Afirmou também que seguirá lutando pelo que acredita. O lado minoritário na eleição passa a exercer o fundamental papel de oposição.
Esses analistas assustados têm mencionado que Trump terá um poderoso mandato, com menos restrições à sua conduta. Terá maioria no Congresso. Terá ampla imunidade criminal devido à decisão recente da Suprema Corte na qual também já há maioria conservadora. Nomeará menos representantes do establishment partidário tradicional e menos oficiais independentes das forças armadas. Se cercará de bajuladores que obedecerão a ordens de cometer atos ilegais ou atentados à Constituição. Poderá tentar usar as forças armadas contra cidadãos americanos ou para expulsar milhões de imigrantes.
São riscos. Mas poucos estão ressaltando que há muito espaço para oposição e resistência no país. Republicanos ainda dependerão de acordos bipartidários para aprovar legislações e nomeações importantes no Congresso. Duas senadoras negras estarão juntas pela primeira vez na Casa.
Na Câmara Baixa, haverá a primeira deputada trans na história. Vinte estados do país são contundentemente liberais. A Califórnia não se tornará o Afeganistão da noite para o dia.
O direito ao aborto foi aprovado em 7 dos 10 estados em que houve referendo sobre o tema, incluindo estados de maioria republicana. A Constituição não permite terceiro mandato. Trump estará no poder somente por quatro anos.
A sociedade civil seguirá sendo diversa e poderosa, com imprensa, organizações não governamentais e universidades ricas e poderosas mantendo apoio de parte considerável da elite econômica, cultural e intelectual do país.
Finalmente, parte do que um presidente faz, outro pode desfazer em seguida, como Biden o fez ao chegar ao poder.
Em uma democracia, é preciso saber reconhecer quando se é minoria. Aceitar que haverá uma série de políticas com as quais não se concorda, mas que serão executadas legitimamente.
Fazer a oposição cabível. Negociar suavizações das propostas mais radicais, quando possível. Questionar a legalidade, se apropriado. Protestar, quando preciso. Mas tudo isso é parte da dinâmica democrática, não a sua queda.
A democracia é frequentemente uma luta feroz das maiorias para afirmarem sua predominância e fazerem as elites aceitarem as demandas populares.
Às vezes é a esquerda que consegue mobilizar essa maioria, como Hugo Chávez na Venezuela. Outras vezes, é a direita, como Trump agora.

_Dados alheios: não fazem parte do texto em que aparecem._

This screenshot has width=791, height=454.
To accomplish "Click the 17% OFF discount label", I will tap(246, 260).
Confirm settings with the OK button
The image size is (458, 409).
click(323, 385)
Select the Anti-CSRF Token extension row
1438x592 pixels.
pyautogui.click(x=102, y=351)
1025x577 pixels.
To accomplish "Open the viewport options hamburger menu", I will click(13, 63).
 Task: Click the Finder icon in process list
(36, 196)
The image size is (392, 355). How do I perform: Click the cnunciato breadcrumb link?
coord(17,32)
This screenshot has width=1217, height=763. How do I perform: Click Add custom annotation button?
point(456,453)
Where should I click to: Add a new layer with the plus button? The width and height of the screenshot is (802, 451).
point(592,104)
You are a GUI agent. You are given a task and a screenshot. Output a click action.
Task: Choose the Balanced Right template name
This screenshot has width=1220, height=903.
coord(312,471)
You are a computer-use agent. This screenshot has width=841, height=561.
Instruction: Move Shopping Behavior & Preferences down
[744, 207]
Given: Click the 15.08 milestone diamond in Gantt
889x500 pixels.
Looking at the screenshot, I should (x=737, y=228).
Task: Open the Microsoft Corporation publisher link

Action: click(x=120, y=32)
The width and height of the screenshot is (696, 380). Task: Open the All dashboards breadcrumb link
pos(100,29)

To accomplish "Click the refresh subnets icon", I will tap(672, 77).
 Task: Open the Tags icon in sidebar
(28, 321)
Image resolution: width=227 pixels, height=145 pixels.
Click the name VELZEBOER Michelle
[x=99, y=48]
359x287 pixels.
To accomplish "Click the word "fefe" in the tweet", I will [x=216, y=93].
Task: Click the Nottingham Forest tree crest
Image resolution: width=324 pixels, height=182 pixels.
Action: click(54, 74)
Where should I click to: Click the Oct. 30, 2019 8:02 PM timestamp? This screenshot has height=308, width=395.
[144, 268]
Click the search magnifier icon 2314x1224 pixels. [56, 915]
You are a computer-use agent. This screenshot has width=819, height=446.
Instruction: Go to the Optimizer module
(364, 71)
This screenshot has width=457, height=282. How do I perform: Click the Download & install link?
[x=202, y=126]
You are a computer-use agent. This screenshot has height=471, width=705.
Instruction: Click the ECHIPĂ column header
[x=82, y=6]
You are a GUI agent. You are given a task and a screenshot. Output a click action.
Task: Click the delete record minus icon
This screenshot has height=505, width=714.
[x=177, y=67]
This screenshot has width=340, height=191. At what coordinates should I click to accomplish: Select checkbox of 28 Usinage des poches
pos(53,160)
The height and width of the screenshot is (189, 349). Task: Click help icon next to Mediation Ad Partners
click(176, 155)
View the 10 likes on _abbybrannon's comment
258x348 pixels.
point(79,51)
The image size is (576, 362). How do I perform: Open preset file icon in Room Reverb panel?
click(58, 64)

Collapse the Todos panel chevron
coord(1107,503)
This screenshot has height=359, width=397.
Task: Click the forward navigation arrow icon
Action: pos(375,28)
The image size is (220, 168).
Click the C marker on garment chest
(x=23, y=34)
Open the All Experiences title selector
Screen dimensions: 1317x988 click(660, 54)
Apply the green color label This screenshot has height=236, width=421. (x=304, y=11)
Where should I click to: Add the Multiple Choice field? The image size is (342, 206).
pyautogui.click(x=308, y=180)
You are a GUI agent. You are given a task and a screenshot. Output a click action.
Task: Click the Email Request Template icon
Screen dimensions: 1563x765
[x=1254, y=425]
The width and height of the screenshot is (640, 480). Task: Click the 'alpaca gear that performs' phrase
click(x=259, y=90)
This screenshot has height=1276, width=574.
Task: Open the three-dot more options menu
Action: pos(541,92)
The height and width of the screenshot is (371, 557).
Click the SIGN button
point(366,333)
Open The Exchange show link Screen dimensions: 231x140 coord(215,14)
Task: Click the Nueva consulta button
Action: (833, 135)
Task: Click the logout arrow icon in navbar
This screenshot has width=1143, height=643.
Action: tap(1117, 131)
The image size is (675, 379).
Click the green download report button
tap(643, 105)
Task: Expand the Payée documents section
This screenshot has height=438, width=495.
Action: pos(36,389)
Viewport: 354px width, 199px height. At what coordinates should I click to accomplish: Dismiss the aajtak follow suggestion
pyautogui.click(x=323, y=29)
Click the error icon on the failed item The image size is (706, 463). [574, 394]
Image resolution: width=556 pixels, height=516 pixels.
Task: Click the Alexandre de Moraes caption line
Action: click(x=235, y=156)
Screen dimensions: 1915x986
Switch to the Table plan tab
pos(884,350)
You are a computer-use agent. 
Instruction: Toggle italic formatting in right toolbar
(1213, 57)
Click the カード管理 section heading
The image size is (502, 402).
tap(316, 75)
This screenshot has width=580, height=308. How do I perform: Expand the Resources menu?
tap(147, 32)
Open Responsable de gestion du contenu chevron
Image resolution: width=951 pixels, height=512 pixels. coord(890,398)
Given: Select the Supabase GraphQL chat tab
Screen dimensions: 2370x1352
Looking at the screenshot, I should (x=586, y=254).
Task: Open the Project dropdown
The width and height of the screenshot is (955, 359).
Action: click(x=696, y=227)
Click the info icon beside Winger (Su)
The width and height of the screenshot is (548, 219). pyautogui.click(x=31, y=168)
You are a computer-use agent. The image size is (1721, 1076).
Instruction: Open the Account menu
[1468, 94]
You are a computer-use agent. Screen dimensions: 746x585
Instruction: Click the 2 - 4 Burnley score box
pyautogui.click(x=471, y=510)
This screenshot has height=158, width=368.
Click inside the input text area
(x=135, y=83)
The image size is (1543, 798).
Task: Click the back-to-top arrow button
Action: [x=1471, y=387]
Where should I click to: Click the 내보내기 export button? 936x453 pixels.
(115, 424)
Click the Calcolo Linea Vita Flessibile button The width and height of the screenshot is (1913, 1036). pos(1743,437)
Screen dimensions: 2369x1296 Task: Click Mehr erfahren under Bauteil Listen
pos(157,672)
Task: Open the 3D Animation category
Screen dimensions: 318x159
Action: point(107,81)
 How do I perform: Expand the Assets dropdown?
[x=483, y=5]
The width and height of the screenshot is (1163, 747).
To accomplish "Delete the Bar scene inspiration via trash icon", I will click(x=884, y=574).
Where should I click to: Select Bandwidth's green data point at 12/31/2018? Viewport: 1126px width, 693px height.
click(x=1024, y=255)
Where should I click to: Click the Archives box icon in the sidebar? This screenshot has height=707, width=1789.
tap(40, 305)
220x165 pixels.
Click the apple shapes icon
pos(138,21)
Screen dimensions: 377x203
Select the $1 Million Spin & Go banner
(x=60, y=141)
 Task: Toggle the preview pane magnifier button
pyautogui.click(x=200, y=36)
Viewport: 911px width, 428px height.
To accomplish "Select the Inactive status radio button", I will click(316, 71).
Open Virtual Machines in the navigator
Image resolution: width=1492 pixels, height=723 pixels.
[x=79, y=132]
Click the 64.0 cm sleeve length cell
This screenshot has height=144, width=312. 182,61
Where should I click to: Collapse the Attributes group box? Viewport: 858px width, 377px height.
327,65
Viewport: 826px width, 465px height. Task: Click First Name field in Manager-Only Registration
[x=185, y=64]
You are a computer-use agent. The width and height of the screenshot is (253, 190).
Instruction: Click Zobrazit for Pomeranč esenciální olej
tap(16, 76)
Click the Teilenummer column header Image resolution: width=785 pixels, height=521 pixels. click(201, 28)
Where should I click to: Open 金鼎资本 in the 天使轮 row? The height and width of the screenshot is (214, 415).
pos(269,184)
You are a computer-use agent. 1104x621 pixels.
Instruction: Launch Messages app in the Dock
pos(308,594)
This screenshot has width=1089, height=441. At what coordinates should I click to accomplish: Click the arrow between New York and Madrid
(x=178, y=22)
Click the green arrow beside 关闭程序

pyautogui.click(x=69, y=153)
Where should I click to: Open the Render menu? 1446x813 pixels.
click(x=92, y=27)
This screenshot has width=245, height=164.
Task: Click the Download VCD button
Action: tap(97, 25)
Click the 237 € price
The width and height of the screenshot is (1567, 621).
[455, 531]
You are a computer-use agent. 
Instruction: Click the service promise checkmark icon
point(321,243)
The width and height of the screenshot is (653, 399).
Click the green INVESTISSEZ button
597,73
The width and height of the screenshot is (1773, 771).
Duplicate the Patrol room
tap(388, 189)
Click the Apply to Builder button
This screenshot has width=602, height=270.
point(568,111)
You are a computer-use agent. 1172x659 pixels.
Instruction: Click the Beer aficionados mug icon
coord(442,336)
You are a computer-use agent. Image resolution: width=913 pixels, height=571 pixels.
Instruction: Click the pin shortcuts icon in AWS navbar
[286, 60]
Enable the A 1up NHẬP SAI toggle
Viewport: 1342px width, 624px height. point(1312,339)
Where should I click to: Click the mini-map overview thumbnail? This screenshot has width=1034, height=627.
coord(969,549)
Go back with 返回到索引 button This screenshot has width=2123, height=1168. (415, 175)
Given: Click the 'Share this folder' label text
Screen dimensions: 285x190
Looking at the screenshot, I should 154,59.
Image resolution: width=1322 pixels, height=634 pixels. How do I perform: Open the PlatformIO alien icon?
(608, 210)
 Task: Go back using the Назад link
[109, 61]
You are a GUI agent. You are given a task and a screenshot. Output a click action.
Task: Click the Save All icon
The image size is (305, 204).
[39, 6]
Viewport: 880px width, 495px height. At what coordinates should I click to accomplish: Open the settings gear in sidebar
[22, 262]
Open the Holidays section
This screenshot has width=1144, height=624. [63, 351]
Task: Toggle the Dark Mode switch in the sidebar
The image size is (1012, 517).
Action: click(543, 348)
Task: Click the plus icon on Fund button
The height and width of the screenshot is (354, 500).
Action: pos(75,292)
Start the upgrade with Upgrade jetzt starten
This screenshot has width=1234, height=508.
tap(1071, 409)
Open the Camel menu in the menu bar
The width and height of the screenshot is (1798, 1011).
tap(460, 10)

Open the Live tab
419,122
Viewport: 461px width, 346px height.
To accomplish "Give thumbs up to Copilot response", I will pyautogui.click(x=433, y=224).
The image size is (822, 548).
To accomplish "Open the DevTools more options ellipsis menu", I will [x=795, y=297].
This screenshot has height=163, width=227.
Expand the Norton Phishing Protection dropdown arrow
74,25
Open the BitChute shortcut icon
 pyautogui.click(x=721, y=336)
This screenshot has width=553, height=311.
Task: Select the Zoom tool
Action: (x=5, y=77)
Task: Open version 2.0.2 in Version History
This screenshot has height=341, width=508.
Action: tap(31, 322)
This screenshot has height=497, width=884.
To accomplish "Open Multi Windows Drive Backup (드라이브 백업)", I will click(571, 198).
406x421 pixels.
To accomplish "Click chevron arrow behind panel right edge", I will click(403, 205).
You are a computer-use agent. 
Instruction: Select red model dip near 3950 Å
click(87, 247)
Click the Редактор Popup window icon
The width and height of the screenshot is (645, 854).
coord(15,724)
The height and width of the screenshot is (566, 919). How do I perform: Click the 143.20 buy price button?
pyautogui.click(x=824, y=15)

Em meio à insatisfação das massas com as elites, um líder populista pode surgir e desafiar as instituições e sistemas de autoridade, a adesão voluntária e consensual às normas de civilidade, a moderação política, os acordos de cavalheiros, a linguagem polida e a preferência dos líderes políticos do mainstream por negociações de bastidores ao invés de confrontações públicas.
A vitória de Trump coloca a expressão majoritária da democracia em conflito com essas dimensões do liberalismo que amortecem o conflito político.
Mas isso não significa que a democracia americana esteja morrendo. Significa apenas que aqueles que desejam a tranquilidade da política liberal precisam ser convincentes ao defender que esse projeto moderado é bom para a maioria.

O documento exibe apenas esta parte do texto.